■ **Problem to solve**
In your reply, write out each entry exactly as given.

■ **Information supplied**

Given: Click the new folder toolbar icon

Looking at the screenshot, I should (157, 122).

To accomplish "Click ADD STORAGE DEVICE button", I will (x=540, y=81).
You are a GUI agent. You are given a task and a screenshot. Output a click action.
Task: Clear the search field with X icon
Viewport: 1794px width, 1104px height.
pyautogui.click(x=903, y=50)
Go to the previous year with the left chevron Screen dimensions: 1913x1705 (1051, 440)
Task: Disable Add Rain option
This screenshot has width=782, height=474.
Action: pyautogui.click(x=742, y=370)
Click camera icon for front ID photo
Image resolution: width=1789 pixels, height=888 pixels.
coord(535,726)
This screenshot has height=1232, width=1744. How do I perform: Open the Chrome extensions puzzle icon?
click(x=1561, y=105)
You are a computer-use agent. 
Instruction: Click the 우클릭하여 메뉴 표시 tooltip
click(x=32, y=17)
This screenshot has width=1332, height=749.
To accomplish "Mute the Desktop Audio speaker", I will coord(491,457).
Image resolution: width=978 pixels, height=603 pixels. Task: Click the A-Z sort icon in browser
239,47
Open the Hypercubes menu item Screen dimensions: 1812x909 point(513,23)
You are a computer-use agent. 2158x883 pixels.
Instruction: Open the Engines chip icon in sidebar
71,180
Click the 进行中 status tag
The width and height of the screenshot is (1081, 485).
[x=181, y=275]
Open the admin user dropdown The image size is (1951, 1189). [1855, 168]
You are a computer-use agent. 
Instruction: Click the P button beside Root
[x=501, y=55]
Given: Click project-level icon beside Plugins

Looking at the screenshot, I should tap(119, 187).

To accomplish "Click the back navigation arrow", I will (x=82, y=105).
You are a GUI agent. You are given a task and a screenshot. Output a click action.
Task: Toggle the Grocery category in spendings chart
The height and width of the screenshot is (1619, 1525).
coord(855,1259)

■ **Response to the task**
Given: Click the new folder toolbar icon

Looking at the screenshot, I should (157, 122).

To accomplish "Click ADD STORAGE DEVICE button", I will (x=540, y=81).
You are a GUI agent. You are given a task and a screenshot. Output a click action.
Task: Clear the search field with X icon
Viewport: 1794px width, 1104px height.
pyautogui.click(x=903, y=50)
Go to the previous year with the left chevron Screen dimensions: 1913x1705 (1051, 440)
Task: Disable Add Rain option
This screenshot has width=782, height=474.
Action: pyautogui.click(x=742, y=370)
Click camera icon for front ID photo
Image resolution: width=1789 pixels, height=888 pixels.
coord(535,726)
This screenshot has height=1232, width=1744. How do I perform: Open the Chrome extensions puzzle icon?
click(x=1561, y=105)
You are a computer-use agent. 
Instruction: Click the 우클릭하여 메뉴 표시 tooltip
click(x=32, y=17)
This screenshot has width=1332, height=749.
To accomplish "Mute the Desktop Audio speaker", I will coord(491,457).
Image resolution: width=978 pixels, height=603 pixels. Task: Click the A-Z sort icon in browser
239,47
Open the Hypercubes menu item Screen dimensions: 1812x909 point(513,23)
You are a computer-use agent. 2158x883 pixels.
Instruction: Open the Engines chip icon in sidebar
71,180
Click the 进行中 status tag
The width and height of the screenshot is (1081, 485).
[x=181, y=275]
Open the admin user dropdown The image size is (1951, 1189). [1855, 168]
You are a computer-use agent. 
Instruction: Click the P button beside Root
[x=501, y=55]
Given: Click project-level icon beside Plugins

Looking at the screenshot, I should tap(119, 187).

To accomplish "Click the back navigation arrow", I will (x=82, y=105).
You are a GUI agent. You are given a task and a screenshot. Output a click action.
Task: Toggle the Grocery category in spendings chart
The height and width of the screenshot is (1619, 1525).
coord(855,1259)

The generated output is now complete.